# Aangeleverde tekst

▼▼▼

Nee, dit is geen complottheorie. Een belangrijk aantal van de genetisch gemodificeerde gewassen die toegelaten zijn in ons voedsel en veevoer, bevat zogenaamde Bt-insecticiden. Deze zijn ingebouwd in maïs, katoen en soja, zodat de boer er niet meer mee hoeft te spuiten: dat is het doel van dit type gentechgewassen. Die worden verwerkt in ons voedsel, bijvoorbeeld als maïsmeel, katoenzaadolie of sojavezels. Het insecticide wordt er niet eerst uitgehaald. Dat is eigenlijk vreemd, want als er gespoten is met een insecticide, moeten de bedrijven die de planten verwerken, het insecticide wèl zorgvuldig verwijderen. Als het erìn zit, hoeft dat ineens niet meer.
In de EU moet de producent van het gewas, het zaadbedrijf, zelf onderzoeken of het veilig is voor consumptie. De Europese Voedselveiligheidsautoriteit (EFSA) controleert dan of het bedrijf dat goed gedaan heeft. De zaadbedrijven constateren geen probleem en de EFSA heeft groen licht gegeven voor 148 Bt-maïs, -katoen en -sojavariëteiten. Dit onderzoek voldoet echter niet aan de wetenschappelijke (toxicologische) norm voor voedselveiligheidsonderzoek: je moet het gewas minstens twee jaar onder gecontroleerde omstandigheden aan proefpersonen, of minstens proefdieren, voorzetten. De EFSA verlangt dit niet van de producenten. Op zijn best doen die drie maanden consumptieonderzoek, maar vaak doen ze helemaal geen consumptieonderzoek.

▲▲▲

# Beschikbare gegevens
▼▼▼

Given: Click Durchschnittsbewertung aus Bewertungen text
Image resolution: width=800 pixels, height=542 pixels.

▲▲▲

# Deelopdrachten
(1) Schrijf uit de tekst over Bt-gewassen letterlijk het stuk over van "In de EU moet" tot en met "helemaal geen consumptieonderzoek.".
(2) Zet de tekst over Bt-gewassen voort na de laatste zin.

# Verwachte antwoorden
(1)
In de EU moet de producent van het gewas, het zaadbedrijf, zelf onderzoeken of het veilig is voor consumptie. De Europese Voedselveiligheidsautoriteit (EFSA) controleert dan of het bedrijf dat goed gedaan heeft. De zaadbedrijven constateren geen probleem en de EFSA heeft groen licht gegeven voor 148 Bt-maïs, -katoen en -sojavariëteiten. Dit onderzoek voldoet echter niet aan de wetenschappelijke (toxicologische) norm voor voedselveiligheidsonderzoek: je moet het gewas minstens twee jaar onder gecontroleerde omstandigheden aan proefpersonen, of minstens proefdieren, voorzetten. De EFSA verlangt dit niet van de producenten. Op zijn best doen die drie maanden consumptieonderzoek, maar vaak doen ze helemaal geen consumptieonderzoek.

(2)
Er is weinig onafhankelijk onderzoek, maar dat laat wel afwijkingen zien aan verschillende organen bij diverse proefdieren die Bt-gewassen gevoerd krijgen. Bekend zijn de opgezwollen baarmoeders bij varkens die Bt-maïs krijgen: zowel boeren als wetenschappers komen dit tegen. Ook het uitgebreide onderzoek van Séralini liet zien dat ratten die twee jaar lang gentechmaïs aten, afwijkingen aan uiteenlopende organen opliepen. Maar de EFSA negeert het onafhankelijke onderzoek. Ook het RIKILT, dat in Nederland over de veiligheid van gentechgewassen gaat, heeft Bt-gewassen nog niet onderworpen aan consumptieproeven van twee jaar.
Dat wij er zelf weinig van merken, is verklaarbaar: in de EU krijgen vrijwel alleen dieren deze planten te eten. De voedselindustrie gebruikt in de producten die rechtstreeks voor ons bestemd zijn, niet of hoogst zelden gentechbestanddelen – omdat het dan op het etiket moet staan, en dat hebben de bedrijven niet graag. Maar het mag wel. (Als je goed zoekt, kun je het in de supermarkt heel af en toe vinden: kijk in het ingrediëntenlijstje; bij het betreffende ingrediënt staat dan “genetisch gemodificeerd”.)
De hamvraag is voor mij eigenlijk: waarom wordt het normaal gevonden dat wij insecticiden eten? Het is al vreemd dat dat omgebogen wordt tot de vraag: is het veilig? Ik vind het hoog tijd voor onafhankelijk, wetenschappelijk verantwoord onderzoek naar de vraag: Wat zijn de gevolgen van de consumptie van de insecticiden die in toegelaten Bt-gewassen aanwezig zijn, voor mens en dier?